◆ **ABOUT THIS EXERCISE**
Filter the entries for the word "indicator". Copy each line that has it.
### RECORDS PROVIDED ###
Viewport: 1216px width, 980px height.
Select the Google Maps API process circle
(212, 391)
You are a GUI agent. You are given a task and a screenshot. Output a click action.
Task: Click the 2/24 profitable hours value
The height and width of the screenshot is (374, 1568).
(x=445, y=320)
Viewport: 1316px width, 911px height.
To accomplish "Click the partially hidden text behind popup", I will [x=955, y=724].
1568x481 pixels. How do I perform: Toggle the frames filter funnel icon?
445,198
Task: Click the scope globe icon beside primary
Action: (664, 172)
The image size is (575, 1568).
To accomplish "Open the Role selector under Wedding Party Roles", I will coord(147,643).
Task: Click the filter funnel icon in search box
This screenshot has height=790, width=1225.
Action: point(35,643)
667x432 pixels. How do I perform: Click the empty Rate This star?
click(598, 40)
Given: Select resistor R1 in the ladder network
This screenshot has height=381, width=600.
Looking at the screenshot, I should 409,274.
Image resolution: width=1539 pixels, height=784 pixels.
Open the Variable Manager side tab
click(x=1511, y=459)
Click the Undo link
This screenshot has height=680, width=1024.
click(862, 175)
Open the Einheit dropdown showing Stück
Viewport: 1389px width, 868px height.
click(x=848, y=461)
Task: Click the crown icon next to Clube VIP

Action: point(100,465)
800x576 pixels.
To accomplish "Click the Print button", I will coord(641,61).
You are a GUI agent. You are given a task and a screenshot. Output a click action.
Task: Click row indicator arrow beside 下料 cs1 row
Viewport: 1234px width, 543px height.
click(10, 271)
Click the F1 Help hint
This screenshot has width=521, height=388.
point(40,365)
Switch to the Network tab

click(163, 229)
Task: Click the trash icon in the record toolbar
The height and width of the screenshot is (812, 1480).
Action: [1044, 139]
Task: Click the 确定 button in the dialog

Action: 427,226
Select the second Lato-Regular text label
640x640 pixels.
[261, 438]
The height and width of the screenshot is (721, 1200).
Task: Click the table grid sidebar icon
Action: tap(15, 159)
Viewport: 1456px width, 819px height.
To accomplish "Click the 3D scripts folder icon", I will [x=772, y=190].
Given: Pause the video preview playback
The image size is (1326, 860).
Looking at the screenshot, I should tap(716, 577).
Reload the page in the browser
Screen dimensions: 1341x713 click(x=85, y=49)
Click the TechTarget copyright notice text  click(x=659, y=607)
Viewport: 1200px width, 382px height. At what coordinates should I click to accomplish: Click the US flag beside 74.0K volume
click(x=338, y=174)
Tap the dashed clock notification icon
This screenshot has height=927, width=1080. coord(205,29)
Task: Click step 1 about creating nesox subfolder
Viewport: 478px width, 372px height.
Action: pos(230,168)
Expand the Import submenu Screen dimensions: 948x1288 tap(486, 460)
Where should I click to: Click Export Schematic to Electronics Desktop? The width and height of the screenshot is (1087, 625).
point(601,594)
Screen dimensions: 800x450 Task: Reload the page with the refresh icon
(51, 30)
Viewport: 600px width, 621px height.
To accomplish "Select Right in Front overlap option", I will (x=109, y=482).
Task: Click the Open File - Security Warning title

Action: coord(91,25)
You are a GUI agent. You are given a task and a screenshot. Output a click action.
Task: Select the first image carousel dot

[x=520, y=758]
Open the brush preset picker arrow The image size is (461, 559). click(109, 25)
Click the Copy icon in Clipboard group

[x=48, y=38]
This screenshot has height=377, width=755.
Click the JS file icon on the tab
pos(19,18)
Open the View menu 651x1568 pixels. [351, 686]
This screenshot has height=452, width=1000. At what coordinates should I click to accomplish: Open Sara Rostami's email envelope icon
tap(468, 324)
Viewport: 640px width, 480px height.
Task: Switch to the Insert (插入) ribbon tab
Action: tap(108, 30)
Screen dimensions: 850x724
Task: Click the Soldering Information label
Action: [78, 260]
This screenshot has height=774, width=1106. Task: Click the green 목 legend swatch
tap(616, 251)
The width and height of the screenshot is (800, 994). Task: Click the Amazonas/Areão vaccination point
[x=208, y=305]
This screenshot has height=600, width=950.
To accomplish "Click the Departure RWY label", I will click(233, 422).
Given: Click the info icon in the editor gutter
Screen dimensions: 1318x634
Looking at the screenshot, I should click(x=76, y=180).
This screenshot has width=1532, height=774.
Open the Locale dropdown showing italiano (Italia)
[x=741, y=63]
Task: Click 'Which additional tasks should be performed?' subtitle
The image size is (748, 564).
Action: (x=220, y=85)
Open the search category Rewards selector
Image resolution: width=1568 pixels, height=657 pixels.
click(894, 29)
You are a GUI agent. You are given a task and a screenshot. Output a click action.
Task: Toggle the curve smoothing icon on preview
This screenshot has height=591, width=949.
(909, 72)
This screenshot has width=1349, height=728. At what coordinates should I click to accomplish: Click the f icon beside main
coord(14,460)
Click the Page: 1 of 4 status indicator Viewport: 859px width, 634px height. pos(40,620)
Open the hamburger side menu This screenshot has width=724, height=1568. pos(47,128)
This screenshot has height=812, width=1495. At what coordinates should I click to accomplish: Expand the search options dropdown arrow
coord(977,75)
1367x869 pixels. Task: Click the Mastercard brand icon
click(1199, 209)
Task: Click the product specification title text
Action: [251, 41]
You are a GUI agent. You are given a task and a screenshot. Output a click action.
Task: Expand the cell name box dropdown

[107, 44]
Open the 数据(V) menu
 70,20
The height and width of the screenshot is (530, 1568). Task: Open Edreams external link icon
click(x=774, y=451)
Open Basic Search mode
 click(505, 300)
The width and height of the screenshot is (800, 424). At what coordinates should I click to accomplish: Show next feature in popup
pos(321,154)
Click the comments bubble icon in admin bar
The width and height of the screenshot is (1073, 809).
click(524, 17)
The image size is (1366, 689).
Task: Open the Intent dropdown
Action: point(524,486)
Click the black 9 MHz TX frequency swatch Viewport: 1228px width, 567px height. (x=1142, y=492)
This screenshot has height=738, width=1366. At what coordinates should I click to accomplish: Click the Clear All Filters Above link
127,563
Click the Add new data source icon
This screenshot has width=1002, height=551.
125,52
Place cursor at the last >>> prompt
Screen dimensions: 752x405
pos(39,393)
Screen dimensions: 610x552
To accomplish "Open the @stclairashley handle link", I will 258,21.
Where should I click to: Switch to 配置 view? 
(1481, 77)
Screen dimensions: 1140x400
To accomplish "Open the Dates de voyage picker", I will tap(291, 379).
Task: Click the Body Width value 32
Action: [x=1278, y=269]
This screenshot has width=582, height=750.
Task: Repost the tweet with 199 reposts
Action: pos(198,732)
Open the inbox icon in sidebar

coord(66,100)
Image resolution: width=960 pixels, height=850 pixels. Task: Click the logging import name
###
◆ **OUTPUT BELOW**
Task: Click row indicator arrow beside 下料 cs1 row
Click the Page: 1 of 4 status indicator Viewport: 859px width, 634px height. pos(40,620)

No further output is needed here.